§ What the task asks: Without the pictures, reproduce the records that follow exactly.

(Records from a data source)
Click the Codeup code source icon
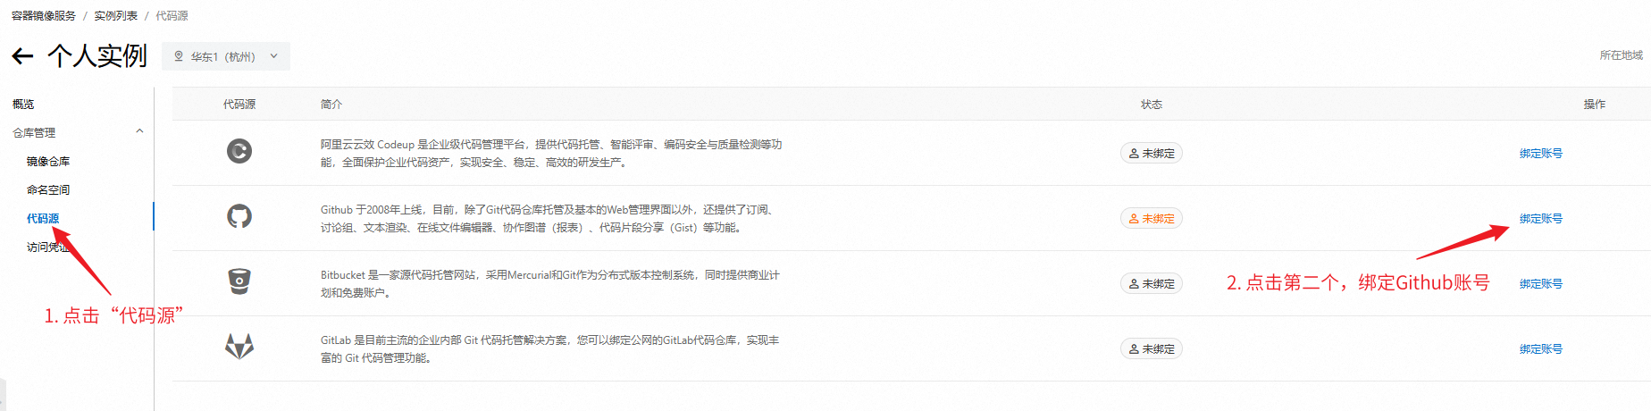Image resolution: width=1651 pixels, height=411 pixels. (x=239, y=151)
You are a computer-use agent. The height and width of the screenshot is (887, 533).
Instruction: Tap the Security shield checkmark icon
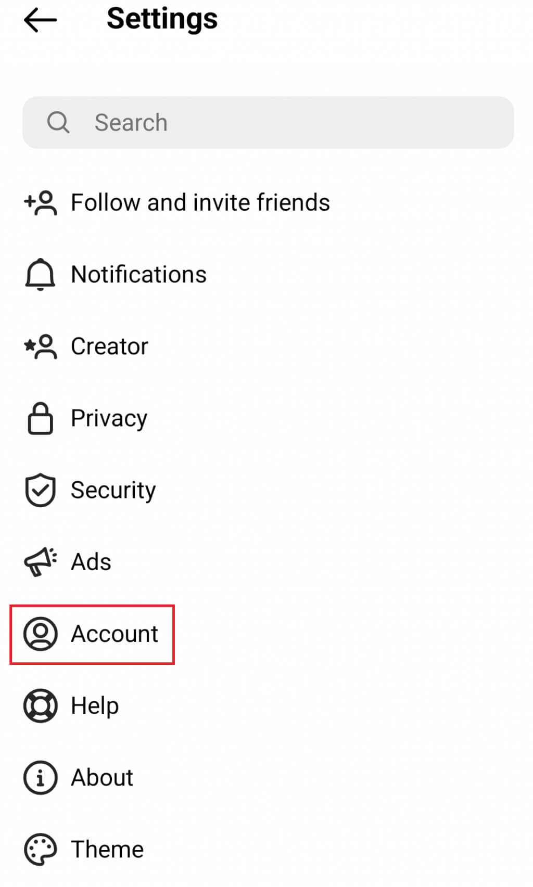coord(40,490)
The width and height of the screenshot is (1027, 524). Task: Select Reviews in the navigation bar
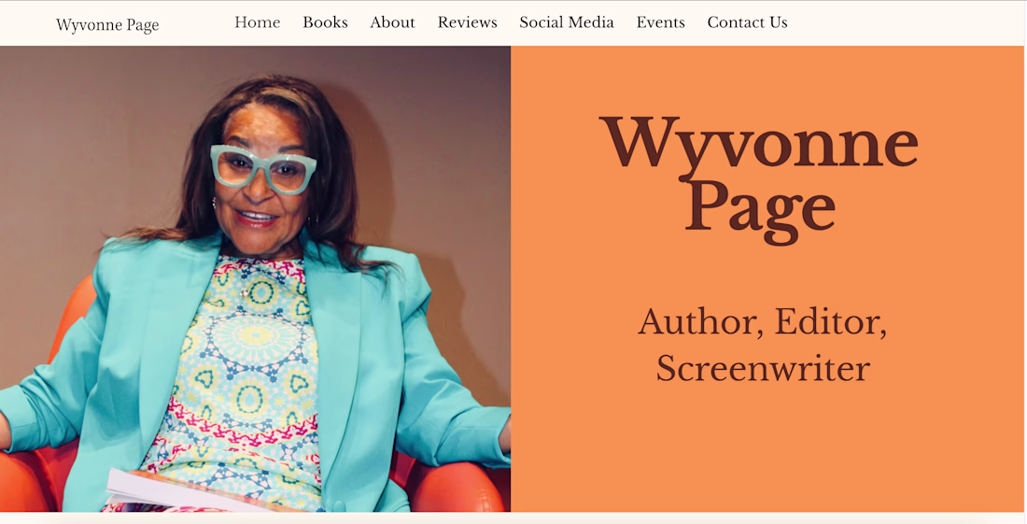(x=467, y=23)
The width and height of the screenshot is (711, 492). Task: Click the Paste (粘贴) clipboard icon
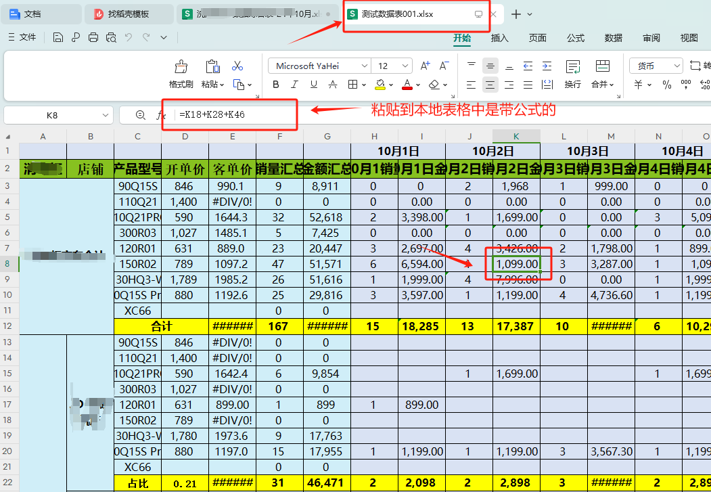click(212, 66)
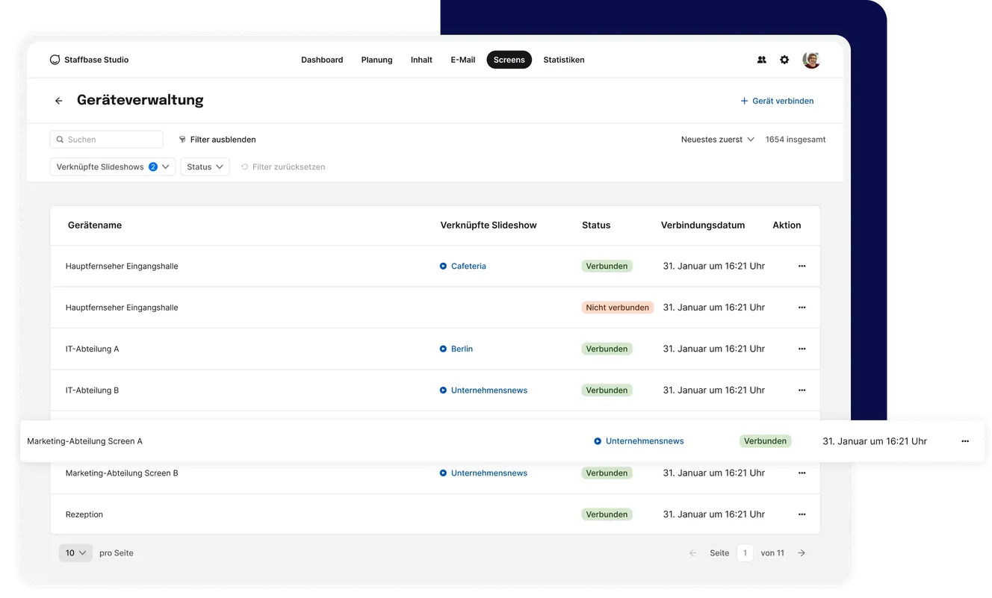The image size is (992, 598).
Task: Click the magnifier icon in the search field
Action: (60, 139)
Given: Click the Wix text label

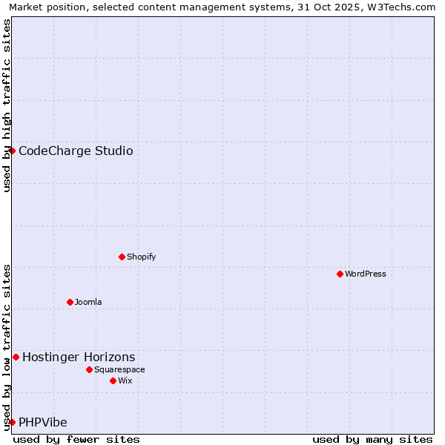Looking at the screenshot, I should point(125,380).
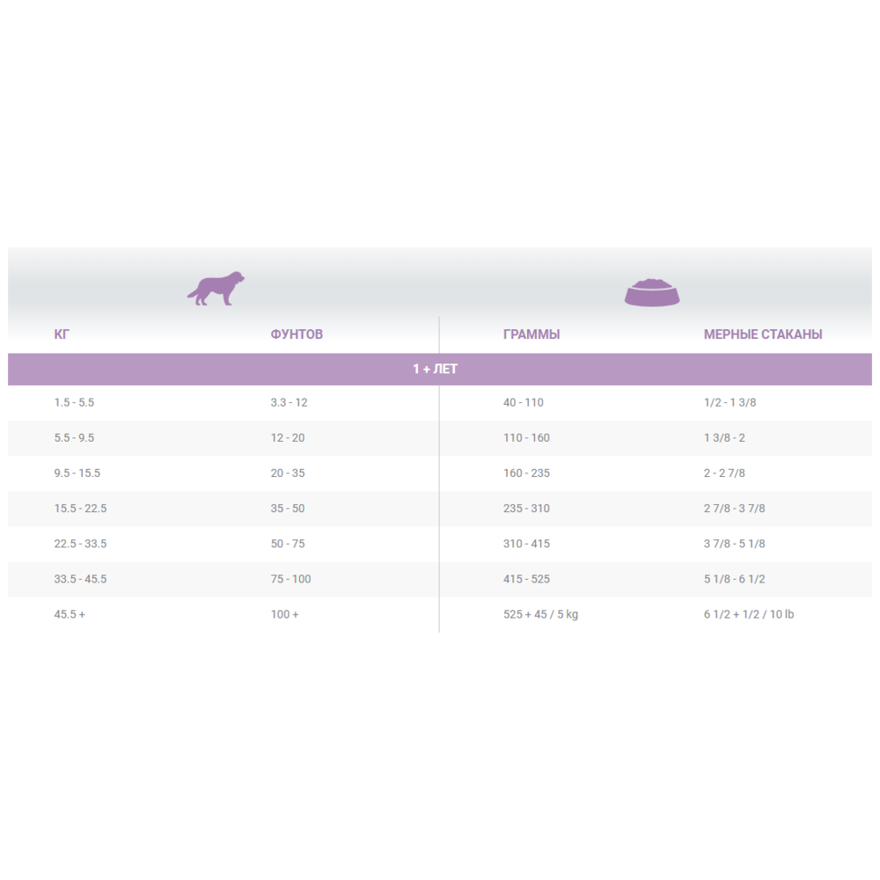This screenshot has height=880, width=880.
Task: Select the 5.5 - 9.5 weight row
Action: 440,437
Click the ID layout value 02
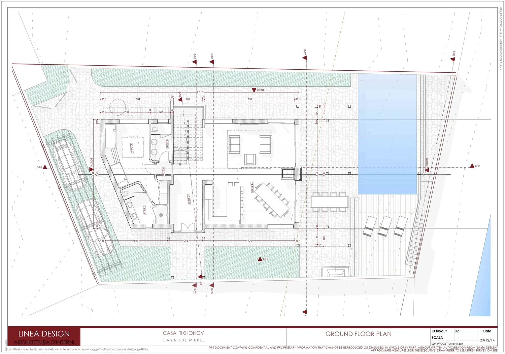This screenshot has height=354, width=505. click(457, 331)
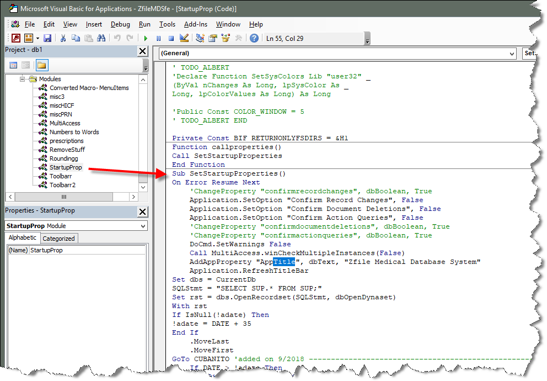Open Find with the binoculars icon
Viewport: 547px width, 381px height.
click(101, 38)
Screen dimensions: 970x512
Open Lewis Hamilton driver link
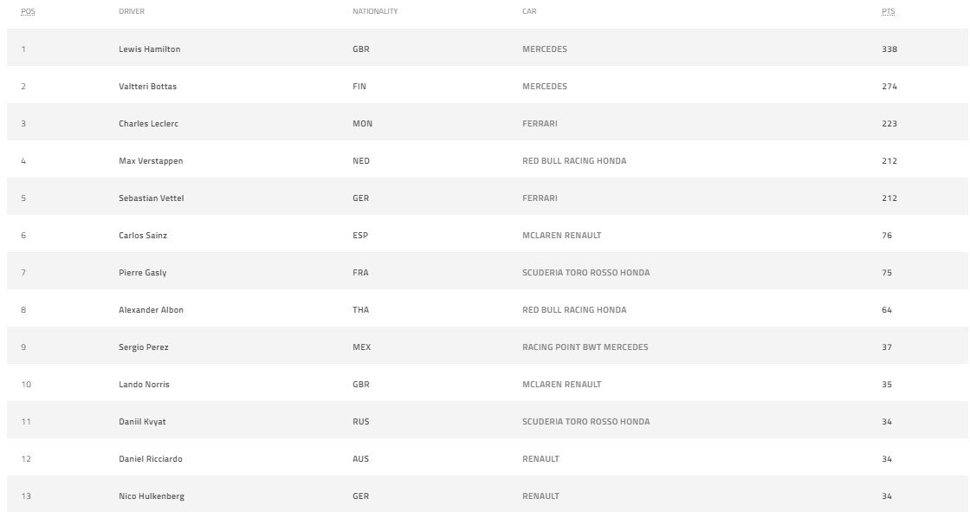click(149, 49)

§ Solution for this problem:
Click the Codeup code source icon
Image resolution: width=1651 pixels, height=411 pixels. (x=239, y=151)
You are a computer-use agent. The height and width of the screenshot is (887, 533).
Instruction: Tap the Security shield checkmark icon
coord(40,490)
The width and height of the screenshot is (1027, 524). Task: Select Reviews in the navigation bar
(x=467, y=23)
The width and height of the screenshot is (711, 492). Task: Click the Paste (粘贴) clipboard icon
click(212, 66)
The image size is (992, 598).
Task: Click the magnifier icon in the search field
Action: (60, 139)
Given: Click the Wix text label

Looking at the screenshot, I should point(125,380).
This screenshot has height=880, width=880.
Task: Select the 5.5 - 9.5 weight row
Action: 440,437
Click the ID layout value 02
This screenshot has height=354, width=505. click(457, 331)
Open Find with the binoculars icon
Viewport: 547px width, 381px height.
click(101, 38)
Screen dimensions: 970x512
Open Lewis Hamilton driver link
click(149, 49)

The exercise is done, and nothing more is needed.